# start of Material for this exercise

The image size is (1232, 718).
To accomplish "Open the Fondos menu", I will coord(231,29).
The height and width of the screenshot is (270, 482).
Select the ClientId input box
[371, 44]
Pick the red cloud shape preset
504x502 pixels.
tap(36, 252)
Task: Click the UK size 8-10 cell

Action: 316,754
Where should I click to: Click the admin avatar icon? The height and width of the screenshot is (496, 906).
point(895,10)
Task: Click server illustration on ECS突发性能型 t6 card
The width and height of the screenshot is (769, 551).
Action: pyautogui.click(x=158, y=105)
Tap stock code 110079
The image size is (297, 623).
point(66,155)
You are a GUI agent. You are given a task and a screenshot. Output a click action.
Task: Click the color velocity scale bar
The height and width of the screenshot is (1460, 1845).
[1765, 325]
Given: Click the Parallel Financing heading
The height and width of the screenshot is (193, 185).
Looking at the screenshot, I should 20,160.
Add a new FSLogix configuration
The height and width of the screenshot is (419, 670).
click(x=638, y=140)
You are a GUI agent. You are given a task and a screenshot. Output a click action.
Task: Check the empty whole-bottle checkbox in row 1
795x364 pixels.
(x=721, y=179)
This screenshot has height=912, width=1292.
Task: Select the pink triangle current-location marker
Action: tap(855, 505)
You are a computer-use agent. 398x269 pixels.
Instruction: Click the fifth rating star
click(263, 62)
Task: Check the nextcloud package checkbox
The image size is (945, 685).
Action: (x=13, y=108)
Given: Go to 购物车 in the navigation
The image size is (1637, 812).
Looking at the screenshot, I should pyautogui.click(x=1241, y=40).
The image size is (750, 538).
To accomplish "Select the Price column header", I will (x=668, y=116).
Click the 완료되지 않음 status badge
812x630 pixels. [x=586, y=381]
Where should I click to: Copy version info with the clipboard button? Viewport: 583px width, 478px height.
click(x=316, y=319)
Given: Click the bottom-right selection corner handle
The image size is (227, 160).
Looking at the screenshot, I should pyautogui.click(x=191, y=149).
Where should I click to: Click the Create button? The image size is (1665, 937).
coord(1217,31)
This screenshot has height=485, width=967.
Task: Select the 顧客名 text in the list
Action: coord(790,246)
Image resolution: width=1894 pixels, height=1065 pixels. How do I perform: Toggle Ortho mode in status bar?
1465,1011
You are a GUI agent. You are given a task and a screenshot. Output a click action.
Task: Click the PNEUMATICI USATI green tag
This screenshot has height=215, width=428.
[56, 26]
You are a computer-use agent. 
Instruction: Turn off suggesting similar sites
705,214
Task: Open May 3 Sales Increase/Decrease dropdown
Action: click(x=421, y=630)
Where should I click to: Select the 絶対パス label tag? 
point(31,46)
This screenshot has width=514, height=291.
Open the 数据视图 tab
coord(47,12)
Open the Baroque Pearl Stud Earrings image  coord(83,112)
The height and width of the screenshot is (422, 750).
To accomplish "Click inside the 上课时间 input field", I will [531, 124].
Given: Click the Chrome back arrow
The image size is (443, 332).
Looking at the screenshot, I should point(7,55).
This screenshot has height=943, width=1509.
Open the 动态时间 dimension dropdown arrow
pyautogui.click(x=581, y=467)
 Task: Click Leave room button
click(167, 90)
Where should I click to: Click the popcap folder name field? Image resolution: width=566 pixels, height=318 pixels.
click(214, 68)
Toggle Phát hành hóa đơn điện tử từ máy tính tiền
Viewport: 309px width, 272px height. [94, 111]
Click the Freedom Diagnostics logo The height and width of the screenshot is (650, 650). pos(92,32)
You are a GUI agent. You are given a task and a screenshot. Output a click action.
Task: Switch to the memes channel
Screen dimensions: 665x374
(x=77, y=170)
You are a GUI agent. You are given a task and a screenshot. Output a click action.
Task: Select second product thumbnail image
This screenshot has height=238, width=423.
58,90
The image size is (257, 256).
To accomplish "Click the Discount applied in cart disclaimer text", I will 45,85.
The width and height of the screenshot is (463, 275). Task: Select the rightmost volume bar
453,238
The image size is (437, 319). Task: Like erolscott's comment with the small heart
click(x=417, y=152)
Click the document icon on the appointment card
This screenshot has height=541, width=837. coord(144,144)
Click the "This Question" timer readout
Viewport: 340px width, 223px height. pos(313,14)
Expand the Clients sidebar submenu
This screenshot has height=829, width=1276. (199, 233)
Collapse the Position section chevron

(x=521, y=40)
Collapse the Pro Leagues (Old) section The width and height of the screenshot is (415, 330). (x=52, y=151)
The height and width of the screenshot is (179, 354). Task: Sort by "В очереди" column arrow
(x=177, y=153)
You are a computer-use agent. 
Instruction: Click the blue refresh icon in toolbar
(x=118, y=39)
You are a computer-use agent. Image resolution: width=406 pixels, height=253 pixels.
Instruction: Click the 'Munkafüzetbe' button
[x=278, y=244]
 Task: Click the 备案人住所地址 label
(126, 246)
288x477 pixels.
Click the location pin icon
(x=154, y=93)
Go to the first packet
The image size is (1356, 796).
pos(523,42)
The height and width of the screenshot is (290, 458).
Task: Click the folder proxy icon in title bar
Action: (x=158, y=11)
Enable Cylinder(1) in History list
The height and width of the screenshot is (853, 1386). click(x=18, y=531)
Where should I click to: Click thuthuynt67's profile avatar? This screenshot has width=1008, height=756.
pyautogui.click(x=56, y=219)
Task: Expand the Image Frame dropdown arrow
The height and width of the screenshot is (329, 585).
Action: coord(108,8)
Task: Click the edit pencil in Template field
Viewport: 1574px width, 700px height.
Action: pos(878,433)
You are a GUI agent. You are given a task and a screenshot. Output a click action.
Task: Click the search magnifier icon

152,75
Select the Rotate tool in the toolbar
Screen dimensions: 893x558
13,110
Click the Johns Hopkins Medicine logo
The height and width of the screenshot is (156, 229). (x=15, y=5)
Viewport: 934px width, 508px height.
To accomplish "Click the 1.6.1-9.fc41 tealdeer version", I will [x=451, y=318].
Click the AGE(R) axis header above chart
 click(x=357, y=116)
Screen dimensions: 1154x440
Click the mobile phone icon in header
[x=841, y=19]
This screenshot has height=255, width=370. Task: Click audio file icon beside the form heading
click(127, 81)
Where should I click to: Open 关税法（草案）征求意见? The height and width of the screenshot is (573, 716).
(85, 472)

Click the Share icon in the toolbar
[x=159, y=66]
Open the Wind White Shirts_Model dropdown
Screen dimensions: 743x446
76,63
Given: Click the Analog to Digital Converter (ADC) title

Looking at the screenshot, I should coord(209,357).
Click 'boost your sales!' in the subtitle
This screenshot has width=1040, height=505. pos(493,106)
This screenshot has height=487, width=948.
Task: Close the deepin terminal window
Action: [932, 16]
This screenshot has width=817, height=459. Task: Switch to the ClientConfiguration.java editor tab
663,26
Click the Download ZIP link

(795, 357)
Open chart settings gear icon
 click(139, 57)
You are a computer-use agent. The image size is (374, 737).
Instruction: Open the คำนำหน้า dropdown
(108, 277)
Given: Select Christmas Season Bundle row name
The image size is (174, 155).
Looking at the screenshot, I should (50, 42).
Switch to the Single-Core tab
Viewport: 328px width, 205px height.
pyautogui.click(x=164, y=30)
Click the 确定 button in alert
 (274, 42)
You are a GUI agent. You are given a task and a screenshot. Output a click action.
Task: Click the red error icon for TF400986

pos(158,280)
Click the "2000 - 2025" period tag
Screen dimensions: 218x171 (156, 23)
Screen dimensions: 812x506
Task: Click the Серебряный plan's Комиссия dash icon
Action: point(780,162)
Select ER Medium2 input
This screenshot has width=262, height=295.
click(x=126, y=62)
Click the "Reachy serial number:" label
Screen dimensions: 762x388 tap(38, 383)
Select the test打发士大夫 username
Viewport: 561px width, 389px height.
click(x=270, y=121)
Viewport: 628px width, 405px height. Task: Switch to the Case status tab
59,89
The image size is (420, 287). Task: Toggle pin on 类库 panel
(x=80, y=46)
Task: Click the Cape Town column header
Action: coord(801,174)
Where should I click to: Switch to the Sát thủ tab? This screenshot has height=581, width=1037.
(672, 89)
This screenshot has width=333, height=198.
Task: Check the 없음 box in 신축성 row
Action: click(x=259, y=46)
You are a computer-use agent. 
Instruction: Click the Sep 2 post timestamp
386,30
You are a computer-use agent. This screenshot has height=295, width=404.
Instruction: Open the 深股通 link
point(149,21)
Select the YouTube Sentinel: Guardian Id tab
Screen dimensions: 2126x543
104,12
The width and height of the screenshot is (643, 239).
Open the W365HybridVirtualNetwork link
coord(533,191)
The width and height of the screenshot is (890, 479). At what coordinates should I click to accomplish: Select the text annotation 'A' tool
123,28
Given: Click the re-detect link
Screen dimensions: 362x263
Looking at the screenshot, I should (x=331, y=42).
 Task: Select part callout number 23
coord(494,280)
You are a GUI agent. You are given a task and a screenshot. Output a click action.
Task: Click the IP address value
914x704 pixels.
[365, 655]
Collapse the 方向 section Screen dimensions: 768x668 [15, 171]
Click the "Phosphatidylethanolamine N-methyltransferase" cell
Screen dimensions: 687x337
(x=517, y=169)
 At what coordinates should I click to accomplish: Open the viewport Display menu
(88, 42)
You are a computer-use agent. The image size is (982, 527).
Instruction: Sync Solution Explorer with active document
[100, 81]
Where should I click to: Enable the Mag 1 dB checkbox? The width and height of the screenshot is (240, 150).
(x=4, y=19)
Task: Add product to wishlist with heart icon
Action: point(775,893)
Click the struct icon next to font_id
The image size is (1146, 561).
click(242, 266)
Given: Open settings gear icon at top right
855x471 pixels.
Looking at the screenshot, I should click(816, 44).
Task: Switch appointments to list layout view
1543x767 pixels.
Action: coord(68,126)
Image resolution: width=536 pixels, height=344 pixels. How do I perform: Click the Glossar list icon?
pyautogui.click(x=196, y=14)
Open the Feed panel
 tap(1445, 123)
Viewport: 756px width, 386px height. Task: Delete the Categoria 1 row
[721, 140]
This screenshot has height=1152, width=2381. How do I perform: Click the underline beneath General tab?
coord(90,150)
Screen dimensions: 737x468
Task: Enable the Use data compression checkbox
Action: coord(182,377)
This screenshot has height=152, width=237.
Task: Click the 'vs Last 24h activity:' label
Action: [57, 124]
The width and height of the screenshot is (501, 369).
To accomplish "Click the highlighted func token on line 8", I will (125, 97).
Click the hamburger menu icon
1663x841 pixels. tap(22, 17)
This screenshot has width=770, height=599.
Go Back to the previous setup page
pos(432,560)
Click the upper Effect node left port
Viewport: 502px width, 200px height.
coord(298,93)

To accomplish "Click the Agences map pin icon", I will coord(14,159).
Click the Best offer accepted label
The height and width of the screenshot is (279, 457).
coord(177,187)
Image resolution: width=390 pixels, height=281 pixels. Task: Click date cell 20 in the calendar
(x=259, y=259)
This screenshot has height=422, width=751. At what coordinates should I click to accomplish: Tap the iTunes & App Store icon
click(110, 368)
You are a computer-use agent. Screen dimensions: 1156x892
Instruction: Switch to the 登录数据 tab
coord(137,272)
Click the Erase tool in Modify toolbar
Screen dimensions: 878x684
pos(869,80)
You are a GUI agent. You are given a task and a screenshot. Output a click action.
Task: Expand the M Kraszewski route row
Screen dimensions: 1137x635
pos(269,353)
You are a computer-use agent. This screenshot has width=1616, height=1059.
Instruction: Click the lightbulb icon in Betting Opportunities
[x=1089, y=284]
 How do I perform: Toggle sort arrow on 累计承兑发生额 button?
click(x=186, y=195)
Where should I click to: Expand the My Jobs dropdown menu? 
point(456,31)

# end of Material for this exercise

§ Prompt: Rename "checkbox" to "check box" in the lines running from the one that contains "Pick the red cloud shape preset" through the one that contains "click(x=316, y=319)", and output only those lines with nothing else changed.

§ Full response:
Pick the red cloud shape preset
504x502 pixels.
tap(36, 252)
Task: Click the UK size 8-10 cell

Action: 316,754
Where should I click to: Click the admin avatar icon? The height and width of the screenshot is (496, 906).
point(895,10)
Task: Click server illustration on ECS突发性能型 t6 card
The width and height of the screenshot is (769, 551).
Action: pyautogui.click(x=158, y=105)
Tap stock code 110079
The image size is (297, 623).
point(66,155)
You are a GUI agent. You are given a task and a screenshot. Output a click action.
Task: Click the color velocity scale bar
The height and width of the screenshot is (1460, 1845).
[1765, 325]
Given: Click the Parallel Financing heading
The height and width of the screenshot is (193, 185).
Looking at the screenshot, I should 20,160.
Add a new FSLogix configuration
The height and width of the screenshot is (419, 670).
click(x=638, y=140)
You are a GUI agent. You are given a task and a screenshot. Output a click action.
Task: Check the empty whole-bottle check box in row 1
795x364 pixels.
(x=721, y=179)
This screenshot has height=912, width=1292.
Task: Select the pink triangle current-location marker
Action: tap(855, 505)
You are a computer-use agent. 398x269 pixels.
Instruction: Click the fifth rating star
click(263, 62)
Task: Check the nextcloud package check box
The image size is (945, 685).
Action: (x=13, y=108)
Given: Go to 购物车 in the navigation
The image size is (1637, 812).
Looking at the screenshot, I should pyautogui.click(x=1241, y=40).
The image size is (750, 538).
To accomplish "Select the Price column header", I will (x=668, y=116).
Click the 완료되지 않음 status badge
812x630 pixels. [x=586, y=381]
Where should I click to: Copy version info with the clipboard button? Viewport: 583px width, 478px height.
click(x=316, y=319)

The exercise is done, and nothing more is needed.